A tipster (send in your tips here) forwarded me a couple of documents from a case filed on March 27, 2012 by JEM Group and CDS Client Servicers against Legal Helpers Debt Resolution.
JEM Group President and CEO is Joanne Garneau, a staunch investor of time, energy and resources in the concept of attorney model debt settlement model with Legal Helpers Debt Resolution (AKA Law Offices of Macey Aleman, Hyslip & Searns).
According the the amended complaint filed on April 2, 2012 in this case the Plaintiffs JEM Group and CDS Client Services under David Henson, apparently feel they have been harmed by Legal Helpers Debt Resolution for terminating relationships with backend servicer companies.
The following allegations are from the complaint which you can read in full here.
In August 2009, Macey, acting on behalf of himself, his law partners, and LHDR, represented to Garneau that LHDR could legally contract with outside debt settlement service providers to assist in the negotiation and settlement of consumer debts. “Macey assured Garneau that if any licensing, regulatory or compliance issues arose in any state, especially in its home state of Illinois, defendant could and would completely handle those issues.”
Effective August 31, 2009, Garneau caused her affiliated company, Nationwide Support Services, to enter into a reciprocal referral agreement with LHDR whereby Nationwide would provide non-legal administrative support and marketing services for LHDR. In January 2010 the contract was assigned from Nationwide to the JEM Group.
“For its part under the Agreement, LHDR acknowledged that as a national law firm it was subject to the regulation of state bars, codes of professional responsibility, and various agencies regarding the practice of law, sharing of fees, and relationships with non-attorneys.”
“The Agreement contained an indemnity provision under which LHDR agreed to indemnify, defend and hold harmless JEM and CDS harmless from and against any and all third-party lawsuits, actions, investigations and proceedings, and related costs and expenses (including attorney’s fees) resulting solely from LHDR’s negligence or willful misconduct.”
“On March 19, 2012, LHDR agreed in the Illinois AG Action to enter into settlement discussions and, without any admission or finding of liability, agreed to the terms of an order that preliminarily enjoins them, and any of their Strategic Alliance Partners, including JEM Group and CDS, from charging, collecting, or receiving any fees in violation of the Debt Settlement Consumer Protection Act.”
“On March 22, 2012, LHDR, through its attorneys, sent JEM and CDS demands for two large “contribution deposits” to fund potential settlements of the Illinois AG Action and Washington Class Action, with said deposits to be made no later than March 29, 2012. LHDR warns that “if the full amount of these payments are not made in the indicated timeframe, LHDR will take all necessary and appropriate legal action” against the service provider, and its owners, in order to “protect and enforce LHDR’s rights and the rights of the other back-end service providers of LHDR that do comply with their respective contribution payment obligations.”
On March 30, 2012 JEM Group and CDs received termination letters from LHDR that stated the companies “are no longer permitted to contact the debt service clients” they had been servicing and those clients “will be transitioned or directed to LHDR.”
More Action in the Case
Apparently as this thing has moved rapidly ahead the Plaintiffs have asked the court for a Temporary Restraining Order against LHDR. No surprise, LHDR objects to that.
In LHDR’s filed response the apparent broken relationship between JEM and CDS with LHDR is evident.
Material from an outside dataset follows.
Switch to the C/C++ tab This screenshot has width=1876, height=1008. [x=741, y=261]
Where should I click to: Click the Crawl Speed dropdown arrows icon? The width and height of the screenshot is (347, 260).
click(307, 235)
LHDR states, “The requested TRO would interfere with the existing attorney-client relationship of approximately 9,000 clients, mislead these clients to use the services of an unauthorized vender, and effectively order a law firm to give its business to outside vendors who have failed at their jobs.”
LHDR indicates they have beefed up their internal staff to handle the clients, “including recognized industry leaders and experts.” One person supervising and managing operations at LHDR is none other than Ryan Sasson of Elimadebt fame. In Sasson’s declaration filed in the case he states, “I have been in the debt settlement business for over six years, including as the owner and supervisor of an outside administrator debt settlement company, Fusion Client Services.” He says, “In my career in this industry, I have handled, serviced, or supervised approximately 10,000 clients seeking debt settlement resolution, nearly all of who had debts on multiple credit cards.”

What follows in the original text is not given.